STATED PROBLEM: Report every line of the records that contains the string "accomplish", matching its case exactly.

== INFORMATION GIVEN ==

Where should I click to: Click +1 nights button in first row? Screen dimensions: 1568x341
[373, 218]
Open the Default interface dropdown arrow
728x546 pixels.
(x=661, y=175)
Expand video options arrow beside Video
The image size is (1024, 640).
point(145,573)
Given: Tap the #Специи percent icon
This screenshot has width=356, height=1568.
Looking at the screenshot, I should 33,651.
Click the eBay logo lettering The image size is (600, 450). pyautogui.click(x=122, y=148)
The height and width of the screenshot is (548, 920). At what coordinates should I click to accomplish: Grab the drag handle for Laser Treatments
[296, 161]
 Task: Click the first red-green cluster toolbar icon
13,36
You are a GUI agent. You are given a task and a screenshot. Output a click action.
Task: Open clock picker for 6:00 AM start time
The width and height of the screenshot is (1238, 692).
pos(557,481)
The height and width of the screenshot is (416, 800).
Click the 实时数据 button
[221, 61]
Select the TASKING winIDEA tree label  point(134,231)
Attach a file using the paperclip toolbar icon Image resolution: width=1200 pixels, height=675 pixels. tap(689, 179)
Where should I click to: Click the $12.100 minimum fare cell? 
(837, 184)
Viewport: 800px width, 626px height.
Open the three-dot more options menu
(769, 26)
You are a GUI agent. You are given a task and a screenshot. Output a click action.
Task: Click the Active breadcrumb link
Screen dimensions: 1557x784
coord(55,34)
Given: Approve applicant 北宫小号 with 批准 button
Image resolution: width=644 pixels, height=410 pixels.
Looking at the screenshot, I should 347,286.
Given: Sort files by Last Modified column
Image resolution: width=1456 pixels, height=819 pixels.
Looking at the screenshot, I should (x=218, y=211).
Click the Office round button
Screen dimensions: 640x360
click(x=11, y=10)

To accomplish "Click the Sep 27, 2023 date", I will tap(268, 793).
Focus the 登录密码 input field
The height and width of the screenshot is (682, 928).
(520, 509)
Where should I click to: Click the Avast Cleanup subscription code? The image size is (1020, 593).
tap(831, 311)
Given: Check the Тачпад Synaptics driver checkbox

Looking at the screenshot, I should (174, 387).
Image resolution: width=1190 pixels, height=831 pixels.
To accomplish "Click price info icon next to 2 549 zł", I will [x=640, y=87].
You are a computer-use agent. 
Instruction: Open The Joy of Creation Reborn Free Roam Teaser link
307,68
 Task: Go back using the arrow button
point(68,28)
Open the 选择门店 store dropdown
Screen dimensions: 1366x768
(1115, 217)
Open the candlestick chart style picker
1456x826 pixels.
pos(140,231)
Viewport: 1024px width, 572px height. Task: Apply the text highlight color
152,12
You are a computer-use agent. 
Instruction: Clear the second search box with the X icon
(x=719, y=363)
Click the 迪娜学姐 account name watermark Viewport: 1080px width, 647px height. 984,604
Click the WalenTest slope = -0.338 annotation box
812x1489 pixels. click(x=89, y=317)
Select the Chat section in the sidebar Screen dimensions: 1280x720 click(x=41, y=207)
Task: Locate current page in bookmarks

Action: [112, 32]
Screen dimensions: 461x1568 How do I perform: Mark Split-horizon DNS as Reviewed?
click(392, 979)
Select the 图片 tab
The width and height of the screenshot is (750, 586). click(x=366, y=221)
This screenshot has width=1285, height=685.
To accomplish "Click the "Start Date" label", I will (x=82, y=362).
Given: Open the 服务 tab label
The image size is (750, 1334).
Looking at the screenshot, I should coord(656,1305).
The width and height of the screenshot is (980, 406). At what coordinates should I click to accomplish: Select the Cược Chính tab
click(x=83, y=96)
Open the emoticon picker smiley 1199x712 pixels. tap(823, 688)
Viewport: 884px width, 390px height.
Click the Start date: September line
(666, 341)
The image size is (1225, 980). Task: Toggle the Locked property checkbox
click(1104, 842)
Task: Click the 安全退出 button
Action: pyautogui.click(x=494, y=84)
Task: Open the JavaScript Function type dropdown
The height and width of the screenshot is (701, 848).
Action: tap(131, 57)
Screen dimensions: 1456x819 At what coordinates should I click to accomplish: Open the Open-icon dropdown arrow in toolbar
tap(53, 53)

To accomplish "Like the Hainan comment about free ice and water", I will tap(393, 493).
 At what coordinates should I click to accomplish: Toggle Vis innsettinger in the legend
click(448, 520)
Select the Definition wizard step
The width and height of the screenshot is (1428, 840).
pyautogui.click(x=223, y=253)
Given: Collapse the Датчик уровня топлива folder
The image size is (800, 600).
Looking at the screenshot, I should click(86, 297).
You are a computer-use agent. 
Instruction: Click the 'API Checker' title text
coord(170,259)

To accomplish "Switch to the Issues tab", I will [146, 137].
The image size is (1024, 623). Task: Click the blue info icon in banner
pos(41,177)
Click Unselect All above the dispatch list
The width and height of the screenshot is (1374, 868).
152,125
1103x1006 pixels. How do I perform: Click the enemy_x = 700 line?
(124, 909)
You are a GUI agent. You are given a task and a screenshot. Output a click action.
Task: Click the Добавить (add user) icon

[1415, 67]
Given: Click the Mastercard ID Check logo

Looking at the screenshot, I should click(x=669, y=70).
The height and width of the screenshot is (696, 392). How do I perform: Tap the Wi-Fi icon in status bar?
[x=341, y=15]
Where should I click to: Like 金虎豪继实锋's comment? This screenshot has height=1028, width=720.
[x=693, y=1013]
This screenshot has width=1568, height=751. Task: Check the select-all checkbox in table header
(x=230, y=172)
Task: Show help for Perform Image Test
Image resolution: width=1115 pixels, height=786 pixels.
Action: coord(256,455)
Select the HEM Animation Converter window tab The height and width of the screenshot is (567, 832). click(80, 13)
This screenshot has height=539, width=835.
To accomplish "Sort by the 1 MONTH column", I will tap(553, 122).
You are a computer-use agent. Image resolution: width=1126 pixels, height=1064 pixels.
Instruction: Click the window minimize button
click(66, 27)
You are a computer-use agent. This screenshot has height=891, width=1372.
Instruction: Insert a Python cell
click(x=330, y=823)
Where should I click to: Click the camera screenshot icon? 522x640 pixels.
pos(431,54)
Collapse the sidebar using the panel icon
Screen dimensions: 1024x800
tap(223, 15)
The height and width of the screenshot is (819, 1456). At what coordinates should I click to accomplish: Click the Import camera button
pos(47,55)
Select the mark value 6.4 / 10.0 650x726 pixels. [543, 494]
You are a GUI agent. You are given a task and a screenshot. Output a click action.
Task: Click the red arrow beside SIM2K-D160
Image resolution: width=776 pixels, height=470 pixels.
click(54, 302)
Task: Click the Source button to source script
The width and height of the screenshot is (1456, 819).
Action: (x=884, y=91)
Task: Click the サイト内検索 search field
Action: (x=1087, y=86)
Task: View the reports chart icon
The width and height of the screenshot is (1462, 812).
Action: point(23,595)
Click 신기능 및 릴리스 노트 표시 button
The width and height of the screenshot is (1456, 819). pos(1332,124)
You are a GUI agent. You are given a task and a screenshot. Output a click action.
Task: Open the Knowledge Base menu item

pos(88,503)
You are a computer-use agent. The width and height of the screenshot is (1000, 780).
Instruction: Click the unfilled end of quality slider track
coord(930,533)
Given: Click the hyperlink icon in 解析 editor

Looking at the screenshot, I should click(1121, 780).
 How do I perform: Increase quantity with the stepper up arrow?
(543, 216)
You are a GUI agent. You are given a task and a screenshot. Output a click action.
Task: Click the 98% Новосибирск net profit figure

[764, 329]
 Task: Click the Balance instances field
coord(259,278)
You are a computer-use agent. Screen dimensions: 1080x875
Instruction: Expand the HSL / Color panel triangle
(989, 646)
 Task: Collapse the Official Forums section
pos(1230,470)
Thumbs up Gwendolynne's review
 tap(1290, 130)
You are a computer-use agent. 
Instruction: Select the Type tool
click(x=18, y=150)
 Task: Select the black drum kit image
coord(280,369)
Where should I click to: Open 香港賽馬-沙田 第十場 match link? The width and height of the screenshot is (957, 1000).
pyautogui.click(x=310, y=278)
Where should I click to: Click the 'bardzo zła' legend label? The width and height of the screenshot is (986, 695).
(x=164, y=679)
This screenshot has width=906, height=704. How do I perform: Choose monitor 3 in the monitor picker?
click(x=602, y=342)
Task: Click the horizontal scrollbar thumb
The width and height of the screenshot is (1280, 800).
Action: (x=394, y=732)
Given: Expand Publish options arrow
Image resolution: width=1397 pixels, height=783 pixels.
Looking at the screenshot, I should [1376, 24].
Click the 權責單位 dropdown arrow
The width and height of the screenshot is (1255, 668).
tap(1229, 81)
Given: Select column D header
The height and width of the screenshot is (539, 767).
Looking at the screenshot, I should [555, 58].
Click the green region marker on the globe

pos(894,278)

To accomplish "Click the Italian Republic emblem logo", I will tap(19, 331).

===

THE REPLY:
The height and width of the screenshot is (548, 920). At what coordinates should I click to accomplish: Grab the drag handle for Laser Treatments
To accomplish "Click the Sep 27, 2023 date", I will tap(268, 793).
To accomplish "Click price info icon next to 2 549 zł", I will [x=640, y=87].
To accomplish "Click the "Start Date" label", I will (x=82, y=362).
The width and height of the screenshot is (980, 406). At what coordinates should I click to accomplish: Select the Cược Chính tab
Screen dimensions: 1456x819 At what coordinates should I click to accomplish: Open the Open-icon dropdown arrow in toolbar
To accomplish "Like the Hainan comment about free ice and water", I will tap(393, 493).
 At what coordinates should I click to accomplish: Toggle Vis innsettinger in the legend
To accomplish "Switch to the Issues tab", I will [146, 137].
To accomplish "Sort by the 1 MONTH column", I will tap(553, 122).
The height and width of the screenshot is (819, 1456). At what coordinates should I click to accomplish: Click the Import camera button
To accomplish "Click the Italian Republic emblem logo", I will tap(19, 331).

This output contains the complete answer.